I feel so discourage by now. Thursday was the first time I went to the meetings since 3 weeks and some looked at me in a strange way. One of this persons was an elder I like very much. He greeted me with a reproachful look and after the meeting he came to me and asked (on a false joking tone) if I still new them. I just answered no in the same tone and went.
Yesterday after the meeting, we went to eat an ice cream with our daughters and some “friends” from the KH, which we like very much and with whom we regularly come together. I talked with a sister about the new generation teaching and told her how silly I find the new explanation. You should have seen how fast she went on “JW-mode”. She was on the defensive and asked me if I’m from the GB to know what is silly and what not. I told her it lacks of logic. She told me it’s just the new light. It has been like that since at least 100 years, that’s it. Then I asked her why the new light of 2007 about the generation is obsolete by now? Aren’t they directed by the Holy Spirit? Then I said the truth as revealed in the bible doesn’t change, only human interpretations, that are imperfect, change. She had to agree and then said the bible says they are the FDS not the F and perfect slave. Jehovah has is timetable and will fulfill his will in due time even if it’s the grand-children of her 14 year old daughter who will see this fulfillment. As I saw she was getting nervous and not acting as usual, I just agreed and let her alone. I just wanted to scream.
When I was in the car I told my husband that I don’t believe in this stuff anymore. I believe in God, but not in the FDS. He asked me if this organization is not God’s organization which one is serving God ? I told him I don’t even know if God has an organization on earth. Then he asked me if I believe Moses was led by God? I said yes. Then he asked me if all he did was perfect. I told him no he did some mistakes, but everything Moses said in God’s name accomplished. Then we stopped talking about that.
I was asking myself why I was still going to those meetings. I found out the truth about the Borg 3 month ago, and for me it was clear enough to stop preparing any meeting and involving myself in this imperfect organization. I wanted to fade slowly…(sigh).
Now I don’t even know what to do.
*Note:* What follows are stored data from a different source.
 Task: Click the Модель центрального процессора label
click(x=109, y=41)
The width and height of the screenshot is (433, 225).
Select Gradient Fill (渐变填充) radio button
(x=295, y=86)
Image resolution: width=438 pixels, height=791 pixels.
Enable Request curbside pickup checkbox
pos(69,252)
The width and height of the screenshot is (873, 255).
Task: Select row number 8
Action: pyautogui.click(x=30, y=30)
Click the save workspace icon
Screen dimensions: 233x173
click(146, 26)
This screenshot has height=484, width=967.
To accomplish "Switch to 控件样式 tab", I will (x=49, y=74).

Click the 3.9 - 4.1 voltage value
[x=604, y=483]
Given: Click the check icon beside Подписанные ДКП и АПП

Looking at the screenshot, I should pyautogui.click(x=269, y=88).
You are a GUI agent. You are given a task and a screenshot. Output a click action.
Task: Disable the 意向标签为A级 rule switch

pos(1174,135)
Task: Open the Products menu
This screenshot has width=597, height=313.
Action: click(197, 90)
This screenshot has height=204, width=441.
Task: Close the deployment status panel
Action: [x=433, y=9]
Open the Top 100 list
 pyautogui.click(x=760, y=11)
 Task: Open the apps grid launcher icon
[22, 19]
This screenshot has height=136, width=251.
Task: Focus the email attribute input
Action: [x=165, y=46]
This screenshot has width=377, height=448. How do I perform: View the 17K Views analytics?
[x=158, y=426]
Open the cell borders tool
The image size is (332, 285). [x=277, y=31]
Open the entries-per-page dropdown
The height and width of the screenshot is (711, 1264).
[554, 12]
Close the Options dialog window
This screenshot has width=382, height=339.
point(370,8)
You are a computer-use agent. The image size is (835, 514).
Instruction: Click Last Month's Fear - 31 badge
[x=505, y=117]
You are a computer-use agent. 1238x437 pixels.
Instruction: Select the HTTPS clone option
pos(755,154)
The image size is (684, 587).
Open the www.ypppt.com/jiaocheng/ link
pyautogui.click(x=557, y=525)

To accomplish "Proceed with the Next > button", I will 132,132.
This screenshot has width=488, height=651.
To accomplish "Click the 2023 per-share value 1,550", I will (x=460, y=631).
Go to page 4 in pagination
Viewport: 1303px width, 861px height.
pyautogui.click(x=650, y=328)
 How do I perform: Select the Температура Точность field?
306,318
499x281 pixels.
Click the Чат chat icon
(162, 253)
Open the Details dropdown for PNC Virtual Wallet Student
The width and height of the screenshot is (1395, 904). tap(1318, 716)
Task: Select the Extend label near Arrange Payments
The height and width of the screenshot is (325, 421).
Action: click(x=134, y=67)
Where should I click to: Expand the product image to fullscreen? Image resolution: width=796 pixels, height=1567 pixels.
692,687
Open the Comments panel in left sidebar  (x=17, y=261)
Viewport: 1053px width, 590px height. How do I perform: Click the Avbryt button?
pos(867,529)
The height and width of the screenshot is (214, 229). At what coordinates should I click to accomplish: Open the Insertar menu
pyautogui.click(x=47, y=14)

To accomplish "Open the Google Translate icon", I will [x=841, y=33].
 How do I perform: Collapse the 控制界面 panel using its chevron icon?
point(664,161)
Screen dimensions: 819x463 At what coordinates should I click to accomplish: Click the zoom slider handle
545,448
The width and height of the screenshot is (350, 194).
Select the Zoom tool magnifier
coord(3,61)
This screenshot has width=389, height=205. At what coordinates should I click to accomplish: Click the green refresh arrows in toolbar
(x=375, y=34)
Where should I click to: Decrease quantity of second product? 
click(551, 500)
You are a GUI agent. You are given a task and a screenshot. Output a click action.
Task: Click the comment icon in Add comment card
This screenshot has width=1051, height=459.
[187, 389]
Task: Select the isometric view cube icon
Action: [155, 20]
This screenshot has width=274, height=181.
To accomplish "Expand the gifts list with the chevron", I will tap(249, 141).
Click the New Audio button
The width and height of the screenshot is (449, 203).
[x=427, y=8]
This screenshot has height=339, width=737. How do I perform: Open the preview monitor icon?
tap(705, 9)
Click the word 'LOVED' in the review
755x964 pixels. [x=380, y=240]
It’s so difficult when you have a hubby you really love and 2 little children. If I were single, I would have left straight away.
Yesterday I felt so discouraged after the meeting. I thought I will stop all activities relating to this organization. In order to get encouragements I came on the forum and read until 1.00 am then I went exhausted to bed.
Sorry for talking so much, but I just wanted to share my feelings with you.